AVOID CONTACT WITH YOUR PAINFUL EXPERIENCES AT ANY COST

Although this belief is most characteristic of Type Ne, anyone can have it.

Type Ne is distinguished by mobility, lightness, an optimistic attitude to life, a broad outlook and a non-standard approach. Outwardly, he looks active and inquisitive, easily meets new people, boldly goes to meet new adventures. Despite this, type Ne are often full of fear, but this fear does not concern the outer world, but the inner one: they are afraid to plunge into their inner world and face their pain, sadness and anxiety. Representatives of type Ne want to believe that they live in a magical world of unlimited possibilities, in which there are no suffering, deprivation, restrictions. They are convinced that contact with their painful experiences should be avoided at all costs.

To avoid meeting their inner world and painful sensations, type Ne uses various methods: distraction, dissipation of attention, switching attention to new things or people, rationalization.

- Rationalization is a pseudo-explanation or justification of things in order to “jam” their own awareness of pain, deprivation and sadness. When deep and painful emotions arise in Type Ne, they easily explain them, reframe their experiences, find a way to accentuate the positive and deflect their deeper feelings. Thanks to the developed imagination, he can talk about new possibilities in the future, running away from the present moment with its limitations.

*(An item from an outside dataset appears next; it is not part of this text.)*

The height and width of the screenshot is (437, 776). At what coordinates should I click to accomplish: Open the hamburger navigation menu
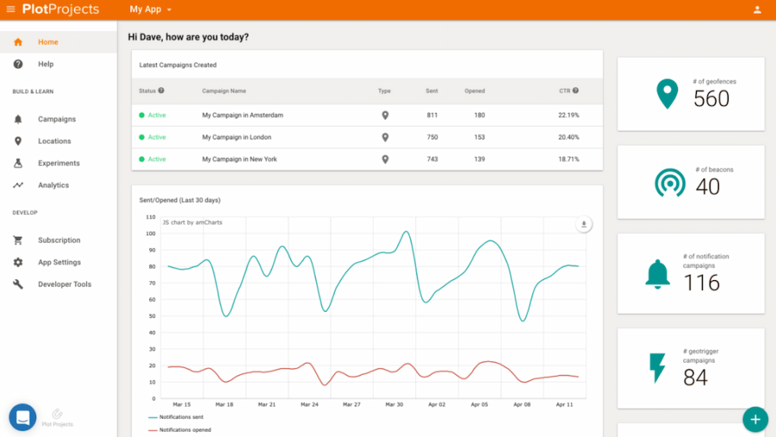point(10,9)
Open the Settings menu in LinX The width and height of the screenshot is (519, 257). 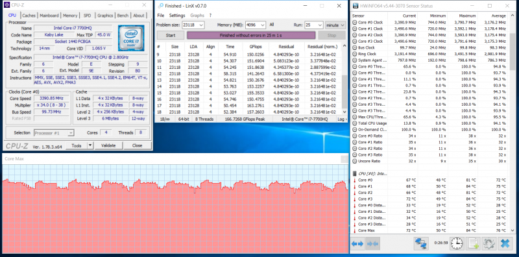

- Switching: As soon as type Ne experiences pain or discomfort, he moves on, switches from one activity to another, from one person to another, avoids routine and monotony. His motto becomes: "no routine, only change!" Type Ne is not too worried if something does not work out for him, he quickly switches his attention to something else.

“I try to occupy myself with something as much as possible so as not to stop and not think about unpleasant things, not to be aware of negative states. Fill your schedule to capacity so that there is no time to experience pain and experience negative emotions.”

"Instead of being with the fear and pain, I’d run from it."

“If I began to feel pain, I didn’t believe I would survive that pain. So I ran from it and found new pleasure elsewhere. It was a sure bet that when I felt down, I would get up, put my best dress and high heels on, and go out dancing.”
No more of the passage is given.